-- Available data --
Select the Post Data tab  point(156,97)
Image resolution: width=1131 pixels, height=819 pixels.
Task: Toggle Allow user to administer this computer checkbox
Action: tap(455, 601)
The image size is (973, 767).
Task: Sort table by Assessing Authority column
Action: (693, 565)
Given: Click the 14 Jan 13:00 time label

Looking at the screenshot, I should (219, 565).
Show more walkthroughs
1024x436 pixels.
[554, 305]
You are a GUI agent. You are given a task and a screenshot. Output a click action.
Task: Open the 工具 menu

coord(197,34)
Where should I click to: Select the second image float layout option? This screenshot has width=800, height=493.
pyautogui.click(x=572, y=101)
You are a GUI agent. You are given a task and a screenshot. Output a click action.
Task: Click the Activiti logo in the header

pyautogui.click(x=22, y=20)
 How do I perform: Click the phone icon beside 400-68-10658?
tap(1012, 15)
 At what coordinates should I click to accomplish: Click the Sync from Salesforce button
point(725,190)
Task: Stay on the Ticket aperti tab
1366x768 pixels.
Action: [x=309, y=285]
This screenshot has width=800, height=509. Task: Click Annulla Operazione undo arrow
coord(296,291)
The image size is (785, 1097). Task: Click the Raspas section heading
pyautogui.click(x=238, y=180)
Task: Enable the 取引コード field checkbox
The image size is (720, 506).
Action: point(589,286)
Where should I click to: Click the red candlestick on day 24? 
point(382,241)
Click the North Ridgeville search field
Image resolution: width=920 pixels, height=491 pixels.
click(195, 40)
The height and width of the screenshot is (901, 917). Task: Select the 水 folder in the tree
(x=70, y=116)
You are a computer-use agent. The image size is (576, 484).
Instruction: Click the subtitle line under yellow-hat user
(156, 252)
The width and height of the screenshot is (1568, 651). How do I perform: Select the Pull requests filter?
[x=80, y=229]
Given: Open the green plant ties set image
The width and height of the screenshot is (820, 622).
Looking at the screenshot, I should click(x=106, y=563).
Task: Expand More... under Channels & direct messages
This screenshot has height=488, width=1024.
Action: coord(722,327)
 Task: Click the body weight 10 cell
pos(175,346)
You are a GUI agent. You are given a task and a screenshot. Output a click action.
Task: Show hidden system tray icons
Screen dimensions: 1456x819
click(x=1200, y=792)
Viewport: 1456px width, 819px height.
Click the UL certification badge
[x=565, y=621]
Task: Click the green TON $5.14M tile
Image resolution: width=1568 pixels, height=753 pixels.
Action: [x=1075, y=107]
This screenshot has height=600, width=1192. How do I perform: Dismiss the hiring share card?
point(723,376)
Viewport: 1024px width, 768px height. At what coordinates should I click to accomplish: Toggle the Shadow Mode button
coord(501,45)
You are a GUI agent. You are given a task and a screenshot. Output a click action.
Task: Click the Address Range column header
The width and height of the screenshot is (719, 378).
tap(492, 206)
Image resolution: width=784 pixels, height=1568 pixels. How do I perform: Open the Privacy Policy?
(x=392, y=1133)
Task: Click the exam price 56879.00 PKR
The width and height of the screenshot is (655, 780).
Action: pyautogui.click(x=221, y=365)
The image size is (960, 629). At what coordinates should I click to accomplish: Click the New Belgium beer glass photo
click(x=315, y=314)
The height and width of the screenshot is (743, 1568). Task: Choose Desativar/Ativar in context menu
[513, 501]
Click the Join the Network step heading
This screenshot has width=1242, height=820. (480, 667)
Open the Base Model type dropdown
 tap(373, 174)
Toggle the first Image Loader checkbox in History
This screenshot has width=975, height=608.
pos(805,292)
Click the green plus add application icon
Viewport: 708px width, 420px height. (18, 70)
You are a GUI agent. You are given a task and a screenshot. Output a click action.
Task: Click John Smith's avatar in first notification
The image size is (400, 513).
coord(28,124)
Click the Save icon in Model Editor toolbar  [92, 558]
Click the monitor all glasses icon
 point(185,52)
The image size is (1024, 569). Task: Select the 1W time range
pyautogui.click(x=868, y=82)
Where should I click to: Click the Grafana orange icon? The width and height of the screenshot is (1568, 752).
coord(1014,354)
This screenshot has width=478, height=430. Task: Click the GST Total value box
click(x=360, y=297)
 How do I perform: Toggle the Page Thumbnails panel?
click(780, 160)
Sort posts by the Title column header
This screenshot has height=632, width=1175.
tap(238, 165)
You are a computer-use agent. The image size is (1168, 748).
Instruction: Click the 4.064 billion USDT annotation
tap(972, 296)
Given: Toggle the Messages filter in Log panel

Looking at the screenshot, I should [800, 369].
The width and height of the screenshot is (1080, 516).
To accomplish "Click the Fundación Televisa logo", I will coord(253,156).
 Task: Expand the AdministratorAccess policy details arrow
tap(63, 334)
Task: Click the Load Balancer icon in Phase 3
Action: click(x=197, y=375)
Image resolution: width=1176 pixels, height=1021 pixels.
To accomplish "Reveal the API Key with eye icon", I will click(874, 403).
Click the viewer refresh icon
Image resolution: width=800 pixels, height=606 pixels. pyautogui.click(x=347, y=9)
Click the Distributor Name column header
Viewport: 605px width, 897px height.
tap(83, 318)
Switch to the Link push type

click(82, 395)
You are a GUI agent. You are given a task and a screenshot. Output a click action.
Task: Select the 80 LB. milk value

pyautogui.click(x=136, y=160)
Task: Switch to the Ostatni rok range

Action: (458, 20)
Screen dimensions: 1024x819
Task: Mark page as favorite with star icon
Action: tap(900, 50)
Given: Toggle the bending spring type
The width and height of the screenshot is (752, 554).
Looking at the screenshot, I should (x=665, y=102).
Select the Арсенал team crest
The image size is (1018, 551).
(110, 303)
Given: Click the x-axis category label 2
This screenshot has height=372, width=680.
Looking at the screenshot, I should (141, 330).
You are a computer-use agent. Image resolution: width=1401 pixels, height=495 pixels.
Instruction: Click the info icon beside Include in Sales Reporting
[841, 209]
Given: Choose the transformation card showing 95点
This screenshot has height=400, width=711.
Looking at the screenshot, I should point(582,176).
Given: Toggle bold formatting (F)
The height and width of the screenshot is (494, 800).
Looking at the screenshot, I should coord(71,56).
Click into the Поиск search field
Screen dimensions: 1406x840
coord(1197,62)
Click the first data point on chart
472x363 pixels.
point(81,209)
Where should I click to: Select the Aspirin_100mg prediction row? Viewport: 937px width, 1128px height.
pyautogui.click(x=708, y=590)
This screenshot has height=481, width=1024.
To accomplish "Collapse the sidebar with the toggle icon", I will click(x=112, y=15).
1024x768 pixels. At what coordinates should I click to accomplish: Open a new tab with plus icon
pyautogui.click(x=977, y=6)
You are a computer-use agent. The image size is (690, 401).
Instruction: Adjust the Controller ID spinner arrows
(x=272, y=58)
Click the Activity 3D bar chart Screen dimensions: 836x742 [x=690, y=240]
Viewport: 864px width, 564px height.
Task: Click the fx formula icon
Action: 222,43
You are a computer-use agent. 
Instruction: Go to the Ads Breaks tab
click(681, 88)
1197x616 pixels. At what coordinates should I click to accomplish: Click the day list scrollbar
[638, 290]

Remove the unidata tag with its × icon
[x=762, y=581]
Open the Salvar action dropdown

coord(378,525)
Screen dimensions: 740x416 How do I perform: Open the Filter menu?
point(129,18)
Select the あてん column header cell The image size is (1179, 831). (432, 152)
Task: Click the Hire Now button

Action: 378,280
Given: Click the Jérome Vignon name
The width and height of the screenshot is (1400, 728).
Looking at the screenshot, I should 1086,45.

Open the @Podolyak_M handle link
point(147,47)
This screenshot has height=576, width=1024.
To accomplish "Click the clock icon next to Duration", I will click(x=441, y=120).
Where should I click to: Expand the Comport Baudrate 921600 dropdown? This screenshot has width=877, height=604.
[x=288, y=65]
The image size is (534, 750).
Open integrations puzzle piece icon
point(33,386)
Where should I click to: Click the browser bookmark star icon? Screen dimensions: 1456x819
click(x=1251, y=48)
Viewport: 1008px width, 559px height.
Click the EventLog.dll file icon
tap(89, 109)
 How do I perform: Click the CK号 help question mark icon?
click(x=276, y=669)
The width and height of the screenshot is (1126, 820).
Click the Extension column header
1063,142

-- Problem statement --
The expected answer is a copy of every line in the entries that holds the word "will".

-- Task output --
To accomplish "Click the Fundación Televisa logo", I will coord(253,156).
To accomplish "Reveal the API Key with eye icon", I will click(874, 403).
To accomplish "Collapse the sidebar with the toggle icon", I will click(x=112, y=15).
To accomplish "Click the clock icon next to Duration", I will click(x=441, y=120).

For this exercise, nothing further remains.